# 2009 Leadville 100



## Campbelllevy (Apr 24, 2008)

Curious how many other RBR members were accepted in The Leadville 100 this year, and what kind of training you're doing for the race.

Pretty stoked to get in this year!


----------



## WAZCO (Sep 16, 2004)

Campbelllevy said:


> Curious how many other RBR members were accepted in The Leadville 100 this year, and what kind of training you're doing for the race.
> 
> Pretty stoked to get in this year!


altitude training is what i'll be focusing on. I bonked on 50 last year but still finished w/ a time of 5.5 hours. in June and july i'll be spending just about every weekend riding the trails and getting familiar w/ terrain and increasing the mileages as the event approach. I'll work up to 70-80 miles at most. The weekend before i'll do maybe 20 miles of the trail, no more. My goal is under 11 hours. I hope to loose a few pounds in the process.


----------



## honkinunit (Feb 13, 2005)

*Ride a road bike*

Having done ten of these, I have to say that the best training for Leadville is on a road bike. It is essentially a long hard road tikrace. I think Lance would agree.

I'm heading out with RMCC to do rides of up to 300km. If I get into really good shape, I'll do a couple of crits. 

I'll get on the mountain bike once a week, if it doesn't interfere with my road training.


----------



## ProudDaddy (Apr 19, 2006)

That is pretty good advice, but I would recommend a long mtb ride once a week. A good training ride imo is to start at waterton and ride the colorado trail to the wilderness area and back. Add indian creek for even more miles. That makes for a great day on the mtb and keeps those skills intact. jmo, ymmv


----------



## Campbelllevy (Apr 24, 2008)

I moved to Aspen from Denver about two years ago, and used to ride Waterton to Top of the World area a lot - it's a great ride, but living up here I subsist on my road bike pretty much until May, if not June if the snowpack is as deep as it was last year.

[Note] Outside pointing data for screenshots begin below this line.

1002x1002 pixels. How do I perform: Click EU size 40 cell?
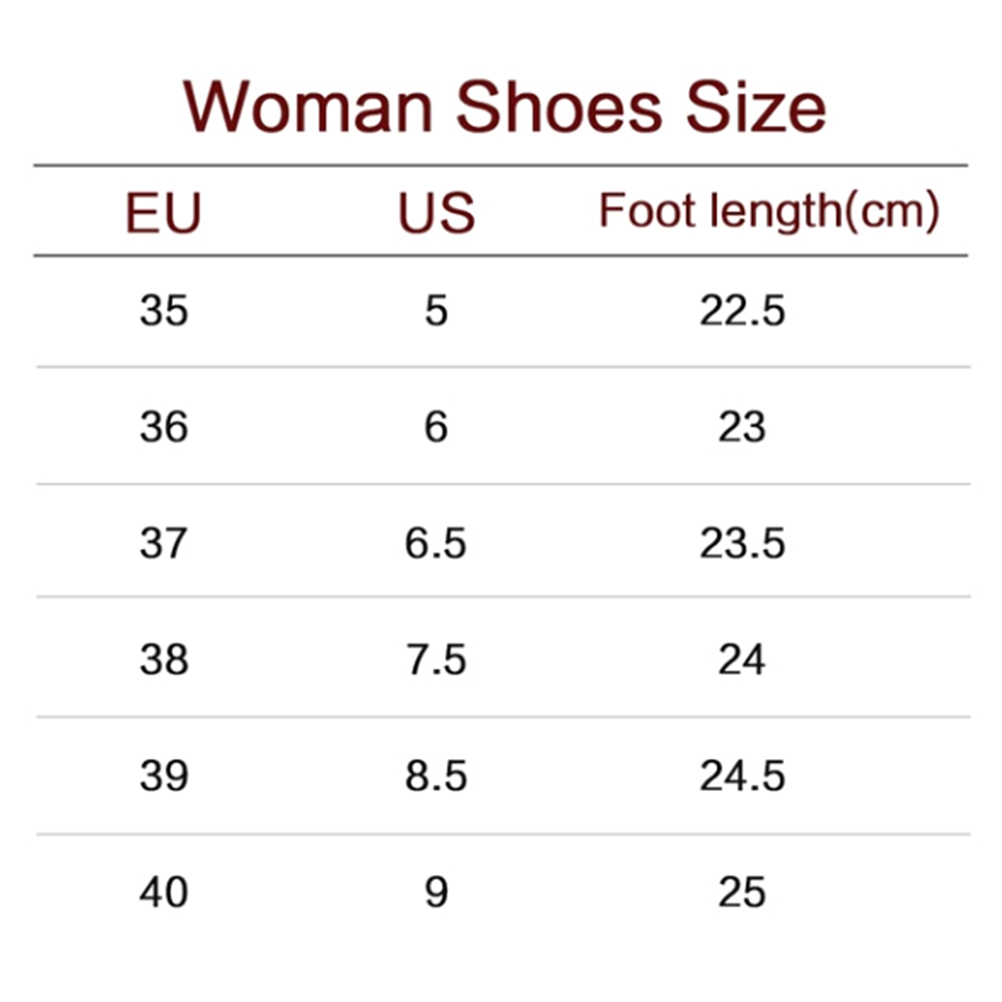click(x=164, y=891)
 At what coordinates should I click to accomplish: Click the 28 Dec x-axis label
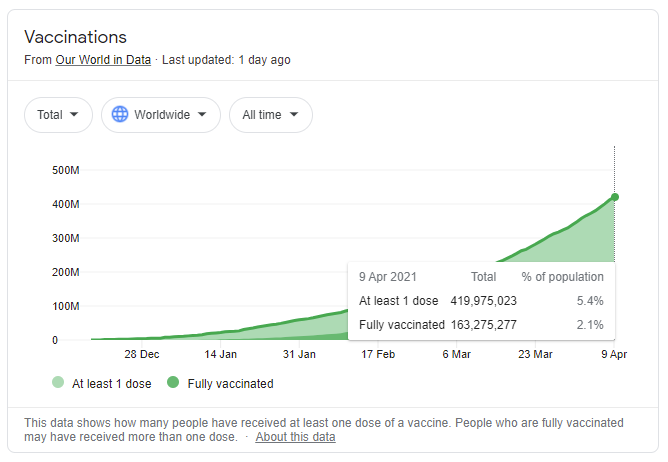point(141,354)
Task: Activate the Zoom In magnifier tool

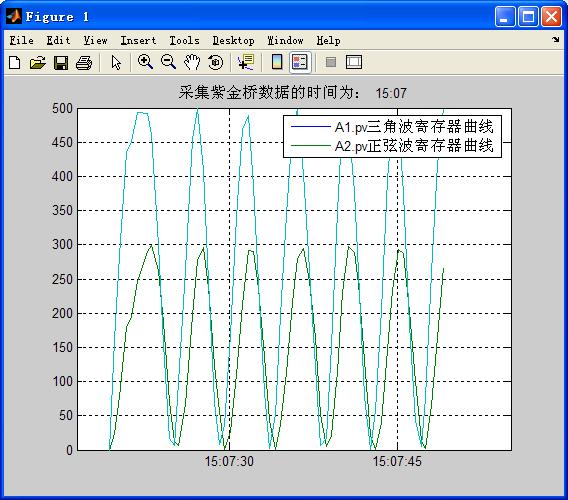Action: coord(145,62)
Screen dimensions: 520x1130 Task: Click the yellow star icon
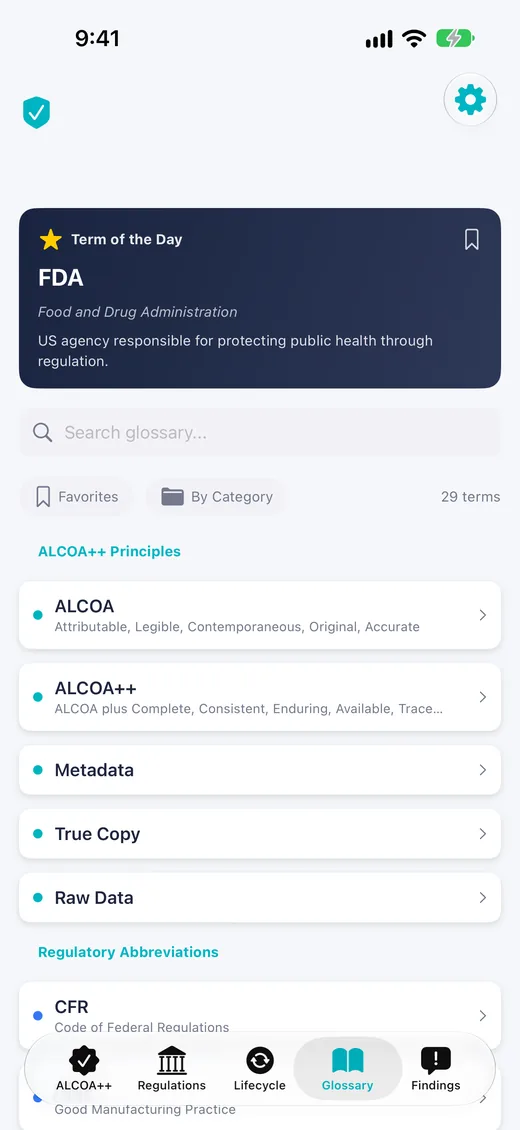pyautogui.click(x=50, y=240)
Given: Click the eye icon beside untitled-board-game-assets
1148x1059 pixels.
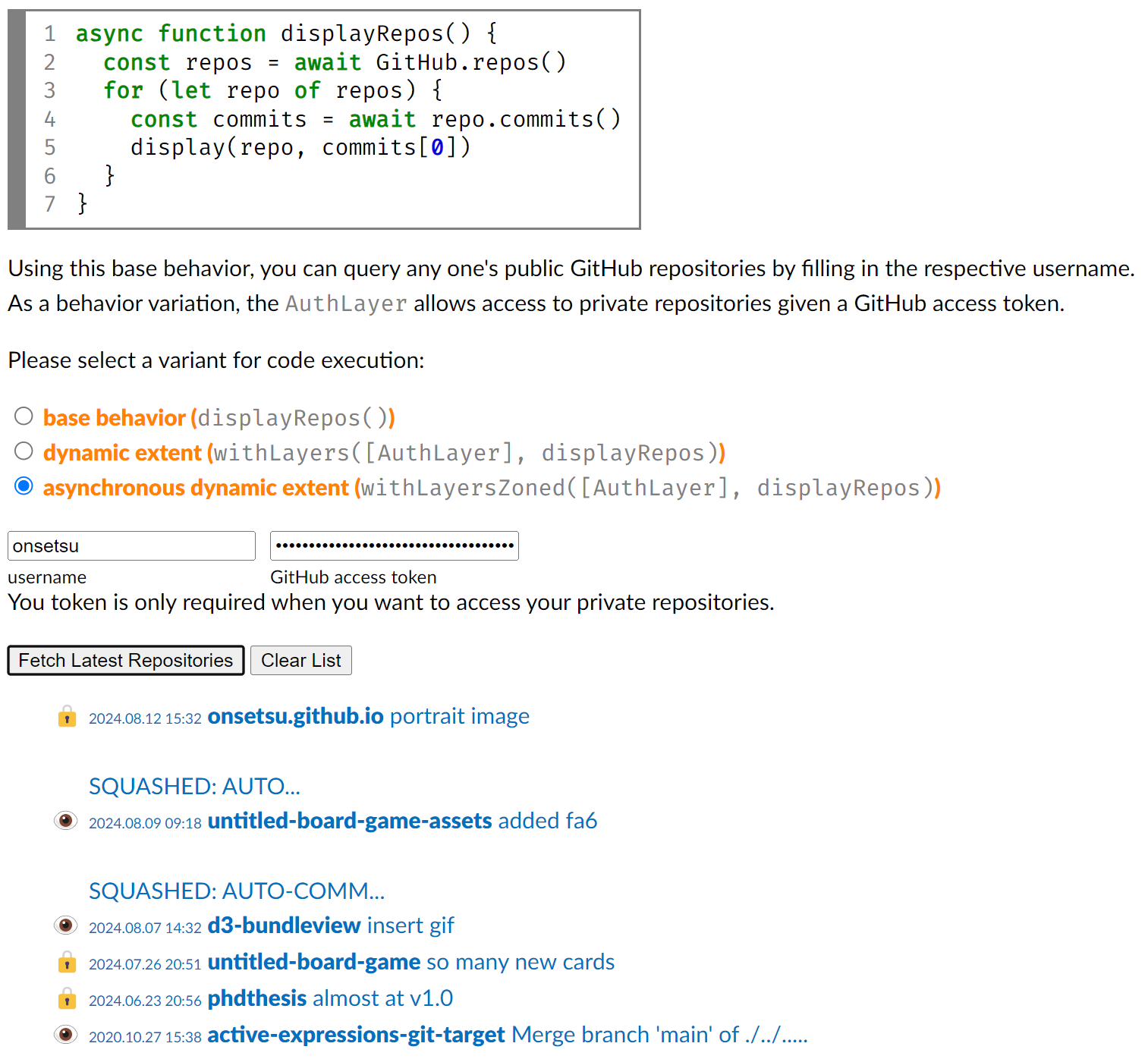Looking at the screenshot, I should 66,821.
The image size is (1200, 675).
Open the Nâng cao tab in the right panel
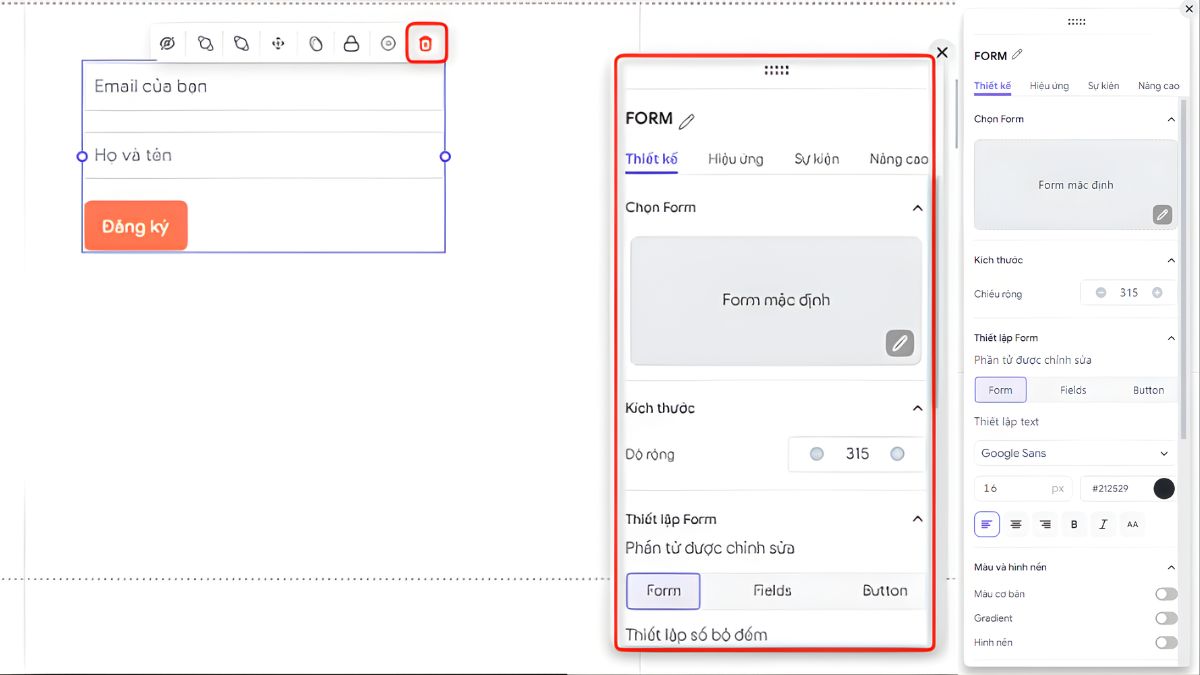pos(1158,86)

I've had to stick to the trainer and running outdoors almost exclusively - although, I think I'll be able to get outside on the Rio Grande Trail (paved from Aspen to Glenwood) and continue to build base. In previous years I've peaked too early, so just plan to build and take it easy for the first part of this season.

I've never gotten into Leadville until this year, so am interested to hear about training from others.


----------



## tour (Jun 4, 2008)

i live in frisco, and ride road. as soon as the snow melts, if anybody wants to do a road ride let me know. the way the weather is going, that wont be more than a month unless a lot of snow falls, and the weather gets a lot colder.


----------



## 67fb (Jul 30, 2007)

tour said:


> i live in frisco, and ride road. as soon as the snow melts, if anybody wants to do a road ride let me know. the way the weather is going, that wont be more than a month unless a lot of snow falls, and the weather gets a lot colder.


When does the bike path from Frisco to Vail clear up to ride?


----------



## tour (Jun 4, 2008)

depends on the snow melt, and avalanche danger. the vail side opened much earlier last year. there was a section between frisco and copper mtn where a slide can, and does go across the path. until that snow settles or melts, the path stays closed in that area.

remind me as riding season gets closer and i will check things out. it snowed 8 inches yesterday, so it isnt quite there yet


----------



## Pablo (Jul 7, 2004)

Isn't the Leadville 100 90% on smooth roads?


----------